I recently visited a former colleague at his work place. There, they have a true love for technology and take pride in the technologically advanced and cutting edge nature of their workforce and workplace.
They scour the world and find the most advanced tech for nearly every aspect of the business.
And so it was when I was asked if I wanted anything to drink. He was proud to show of their Scanomat drink selection system.
Scanomat is a Danish company that has developed an app-controlled coffee machine. The way it works is there’s a server under the counter, and it contains holding areas in which you put the wide selection of coffee beans for the variety it serves.

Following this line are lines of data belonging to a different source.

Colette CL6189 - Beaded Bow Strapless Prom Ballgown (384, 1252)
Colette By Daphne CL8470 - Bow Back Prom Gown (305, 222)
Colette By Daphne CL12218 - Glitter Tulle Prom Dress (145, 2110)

You just load up the app on an iPad, install the iPad in the uniquely designed counter holder, and control what you want with the app. You can make an assortment of coffees (latte, mocha, espresso, etc), teas, hot chocolate, and waters (hot, sparkling, cold).
Always interested in what people think are great technological advances, I was excited to experience this. When we got to the kitchen, this is what we found…
The server was out of order and needed maintenance.
Because of this, they had no way to make coffee, tea, or even drink water. The only water available was the luke warm water out of the tap.
The entire office was shut out of any liquid refreshment.
They tried restarting the server (a classic tech fix), but it didn’t work. They tried opening and closing all of the coffee bean drawers (kind of like the way you would open and close all printer doors to get past a jam). Still nothing.
But what fascinated me the most is the unique, selling-point design of the in-counter iPad holder prevents them from using the iPad “home” button. It’s buried beneath the counter so you can’t press it. So they couldn’t even navigate the iPad, which has the app that controls the entire service.
I looked around and asked if they had a water cooler. You know, one of those big jugs of water that sits on a dispenser and relies on gravity, which is never unavailable, to mete out the water. They didn’t need one because they had the Scanomat.
This entire experience was just a little micro-example of why I have great concerns about things like electronic medical records, putting any of my information or tools in “the cloud,” self-driving cars, automation, our entire energy grid, and our general inability to do anything with our hands anymore because of, well… technology.
Many people think technology is going to free us up to all pursue our own interests and creative expression.
I wonder if we miss our stop and drive past that point when we decide to use technology, data, and AI for everything we can.